I am using the CodeIgniter 3 PHP framework on an nginx/1.14.1 server with PHP/7.4.19.
I am trying to set up event streams. The controller method looks as so:
public function foo()
{
// Try everything I can to disable output buffering
ini_set('output_buffering', 'Off');
ini_set('implicit_flush', 'On');
ini_set('zlib.output_compression', 'Off');
header('X-Accel-Buffering: no');
header("X-Robots-Tag: noindex");
header('Cache-Control: no-store, no-cache');
header('Content-Type: text/event-stream');
header('Content-Encoding: none');
$i = 0;
// Loop 10 times
while ($i < 10)
{
// Codeigniter built-in function to generate a random alphanumeric string of n characters
$random_string = random_string('alnum', 10);
$array = array(
'foo' => $random_string
);
// Put together an event
$output = "event: pingn";
$output .= "id: $random_stringn";
$output .= "data: ";
$output .= json_encode($array);
$output .= "nn";
echo $output;
$i++;
ob_end_flush();
flush();
// Break the loop if the client closed the page
if (connection_aborted())
{
break;
}
sleep(1);
}
The expected behavior is for each event to come in one at a time, one per second.

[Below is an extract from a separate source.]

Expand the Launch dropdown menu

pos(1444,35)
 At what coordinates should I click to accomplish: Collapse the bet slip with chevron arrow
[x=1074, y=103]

However, it seems I am unable to get output buffering to be disabled. The full 10s passes before all 10 events load in full.
If I generate a large random string such as random_string('alnum', 500);
then the page loads in ~4K character chunks. In other words, the page will flush the buffer approximately every ~4K characters, and it will take about 3 of these chunks (with a 2-3s wait between each one, to accomodate 2-3 iterations of the while loop) before the page finishes loading.
I am using Cloudflare but I have a page rule in place to bypass caching on the page in question. It is the first page rule.
Response buffering is disabled in Cloudflare. By default, Cloudflare sends packets to the client as they receive them. Enterprise accounts (which we are not) can optionally enable response buffering.
Cloudflare Brotli compression is enabled. Temporarily disabling it did not fix the issue.
Obviously, it works as expected when the php script is run from the command line.
2
Answers
I am able to achieve the desired results in Chrome by adding the line
$output .= str_pad('', 4096) . "nn";
just before echo'ing the output.However, although this solution/hack "works", it does not seem to disable buffering, which is what my question was.
Update: I discovered this hack does not work in Safari.
I’m wondering if this is an Nginx issue? I had a similar problem when running a Server-Sent Event behind Nginx. The fix was to add a ‘X-Accel-Buffering’ header with value ‘no’ in the response.